[TriEmbed] best tool for automagic interaction with USB serial ports

Pete Soper pete at soper.us
Fri Mar 1 11:08:09 CST 2019


OK, first, sorry for the extra traffic and noise on the list: I didn't
properly read John's how-to for a silly long time. I'm still pondering
over how I didn't look that gift horse in the mouth because of a
preconceived idea of the inherent constraints on a Udev approach. Talk
about tunnel vision! If this was a 1980 Usenet list there would be a
smoking hole in the floor where I and my chair had once been. Thank you
for your patience.

Unfortunately, John's cook book rule doesn't "just work" for me, I'm
guessing 'cause Linux has gotten more strict.

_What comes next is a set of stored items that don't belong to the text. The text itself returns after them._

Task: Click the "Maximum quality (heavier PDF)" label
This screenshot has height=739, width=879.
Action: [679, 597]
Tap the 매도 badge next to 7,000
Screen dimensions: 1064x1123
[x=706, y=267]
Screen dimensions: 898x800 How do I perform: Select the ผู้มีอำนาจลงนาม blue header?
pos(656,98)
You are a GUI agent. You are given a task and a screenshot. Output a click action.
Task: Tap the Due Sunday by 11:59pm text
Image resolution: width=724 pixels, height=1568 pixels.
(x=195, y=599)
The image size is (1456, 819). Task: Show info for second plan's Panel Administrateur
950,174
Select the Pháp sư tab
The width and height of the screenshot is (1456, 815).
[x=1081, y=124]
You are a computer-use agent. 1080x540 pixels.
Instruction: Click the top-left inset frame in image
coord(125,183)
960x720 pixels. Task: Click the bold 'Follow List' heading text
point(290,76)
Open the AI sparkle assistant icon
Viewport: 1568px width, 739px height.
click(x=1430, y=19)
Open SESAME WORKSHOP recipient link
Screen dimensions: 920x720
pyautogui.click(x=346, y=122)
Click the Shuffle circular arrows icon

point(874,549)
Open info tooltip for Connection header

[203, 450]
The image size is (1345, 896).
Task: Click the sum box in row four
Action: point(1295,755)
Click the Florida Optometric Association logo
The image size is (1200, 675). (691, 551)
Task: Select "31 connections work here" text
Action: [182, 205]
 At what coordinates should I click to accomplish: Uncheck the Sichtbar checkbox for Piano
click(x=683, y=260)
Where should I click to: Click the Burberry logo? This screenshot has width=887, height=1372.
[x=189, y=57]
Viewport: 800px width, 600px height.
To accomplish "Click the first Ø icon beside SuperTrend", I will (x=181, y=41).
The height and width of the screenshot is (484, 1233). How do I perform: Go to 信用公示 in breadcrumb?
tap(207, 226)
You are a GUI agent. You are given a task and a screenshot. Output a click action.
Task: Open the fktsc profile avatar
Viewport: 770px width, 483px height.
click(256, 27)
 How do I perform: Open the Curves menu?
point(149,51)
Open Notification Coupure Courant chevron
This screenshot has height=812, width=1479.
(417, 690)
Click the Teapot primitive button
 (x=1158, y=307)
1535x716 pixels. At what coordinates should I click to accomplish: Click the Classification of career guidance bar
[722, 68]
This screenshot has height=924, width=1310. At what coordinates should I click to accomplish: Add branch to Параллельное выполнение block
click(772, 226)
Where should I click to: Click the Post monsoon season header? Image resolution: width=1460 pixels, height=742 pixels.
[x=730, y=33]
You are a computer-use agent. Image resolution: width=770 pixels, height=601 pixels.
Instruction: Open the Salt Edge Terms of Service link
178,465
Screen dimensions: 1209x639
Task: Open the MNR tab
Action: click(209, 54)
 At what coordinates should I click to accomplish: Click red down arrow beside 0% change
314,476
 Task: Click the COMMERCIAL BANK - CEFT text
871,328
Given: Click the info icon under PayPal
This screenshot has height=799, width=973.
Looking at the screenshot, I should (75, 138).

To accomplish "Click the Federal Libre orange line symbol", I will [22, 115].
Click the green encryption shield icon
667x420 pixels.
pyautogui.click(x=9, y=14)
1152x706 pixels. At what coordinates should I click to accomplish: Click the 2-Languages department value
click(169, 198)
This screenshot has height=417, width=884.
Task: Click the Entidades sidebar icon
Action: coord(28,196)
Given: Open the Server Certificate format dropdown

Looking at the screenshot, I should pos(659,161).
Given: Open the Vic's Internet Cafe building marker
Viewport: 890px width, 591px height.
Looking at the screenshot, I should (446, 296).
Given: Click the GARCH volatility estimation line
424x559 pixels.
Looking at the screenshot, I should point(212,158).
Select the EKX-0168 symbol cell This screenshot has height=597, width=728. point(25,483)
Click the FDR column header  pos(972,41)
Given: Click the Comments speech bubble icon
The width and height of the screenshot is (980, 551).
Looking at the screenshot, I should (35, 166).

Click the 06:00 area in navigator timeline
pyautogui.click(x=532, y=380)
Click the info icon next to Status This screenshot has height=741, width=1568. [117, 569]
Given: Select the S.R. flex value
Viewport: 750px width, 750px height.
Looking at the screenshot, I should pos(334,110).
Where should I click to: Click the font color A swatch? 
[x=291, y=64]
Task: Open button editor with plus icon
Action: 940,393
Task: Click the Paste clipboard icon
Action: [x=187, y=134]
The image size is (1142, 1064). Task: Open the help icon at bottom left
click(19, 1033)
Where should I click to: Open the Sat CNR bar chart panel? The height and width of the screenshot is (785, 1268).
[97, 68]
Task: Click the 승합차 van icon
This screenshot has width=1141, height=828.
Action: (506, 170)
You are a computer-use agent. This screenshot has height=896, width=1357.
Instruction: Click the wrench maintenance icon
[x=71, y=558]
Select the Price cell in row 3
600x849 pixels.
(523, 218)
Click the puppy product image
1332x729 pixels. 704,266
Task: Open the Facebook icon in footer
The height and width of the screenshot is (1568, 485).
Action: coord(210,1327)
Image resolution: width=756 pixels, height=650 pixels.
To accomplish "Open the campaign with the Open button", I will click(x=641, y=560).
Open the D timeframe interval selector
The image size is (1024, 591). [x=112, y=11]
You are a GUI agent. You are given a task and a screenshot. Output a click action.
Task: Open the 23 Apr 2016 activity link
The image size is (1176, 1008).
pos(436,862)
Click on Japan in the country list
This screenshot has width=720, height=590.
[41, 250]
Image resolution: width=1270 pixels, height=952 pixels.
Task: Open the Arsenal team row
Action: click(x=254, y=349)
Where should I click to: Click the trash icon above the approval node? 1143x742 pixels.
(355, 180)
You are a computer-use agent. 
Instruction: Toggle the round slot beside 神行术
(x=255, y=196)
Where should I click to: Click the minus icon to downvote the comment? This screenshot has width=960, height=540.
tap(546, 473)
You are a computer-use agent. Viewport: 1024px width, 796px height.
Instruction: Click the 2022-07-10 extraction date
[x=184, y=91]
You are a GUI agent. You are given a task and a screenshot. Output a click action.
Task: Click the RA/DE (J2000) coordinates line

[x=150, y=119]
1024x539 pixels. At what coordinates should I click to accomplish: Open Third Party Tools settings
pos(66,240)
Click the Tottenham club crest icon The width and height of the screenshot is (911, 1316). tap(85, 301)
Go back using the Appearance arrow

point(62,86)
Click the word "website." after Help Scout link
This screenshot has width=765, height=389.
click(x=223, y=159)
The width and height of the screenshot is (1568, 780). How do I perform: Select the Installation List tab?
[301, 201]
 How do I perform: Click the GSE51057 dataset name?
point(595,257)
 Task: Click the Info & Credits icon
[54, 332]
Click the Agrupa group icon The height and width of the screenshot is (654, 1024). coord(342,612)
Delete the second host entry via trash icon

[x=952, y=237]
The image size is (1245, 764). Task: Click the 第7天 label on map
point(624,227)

If I  have a rule like this:

SUBSYSTEMS=="usb", ATTRS{serial}=="DO01TY7B", ATTRS{product}=="FT230X
Basic UART", ATTRS{idProduct}=="6015", ATTRS{idVendor}=="0403",
MODE="0666", GROUP="dialout", NAME="SW"

I get this in /var/log/syslog:

Mar  1 11:40:52 rick systemd-udevd[9209]: NAME="SW" ignored, kernel
device nodes cannot be renamed; please fix it in
/etc/udev/rules.d/22-apf-tr.rules:1

(The error is  displayed even if I leave off the mode and group
assignments that are not in John's example)

I can avoid this problem if I take the easy way out and make it a
symlink like this:

SUBSYSTEMS=="usb", ATTRS{serial}=="DO01TY7B", ATTRS{product}=="FT230X
Basic UART", ATTRS{idProduct}=="6015", ATTRS{idVendor}=="0403",
MODE="0666", GROUP="dialout", SYMLINK="SW"

Then I end up with this:

/etc/udev/rules.d$ ls -l /dev/SW
lrwxrwxrwx 1 root root 15 Mar  1 11:44 /dev/SW -> bus/usb/001/028

Notice the group id didn't get changed but the mode did (it defaults to
660).

But my terminal emulator of choice (a program called 'screen'), won't
connect, even if the group is changed to dialout. It will connect if
that change is made and the link is made to point to the device (in this
example, 'cause I have everything else disconnected, /dev/ttyUSB0).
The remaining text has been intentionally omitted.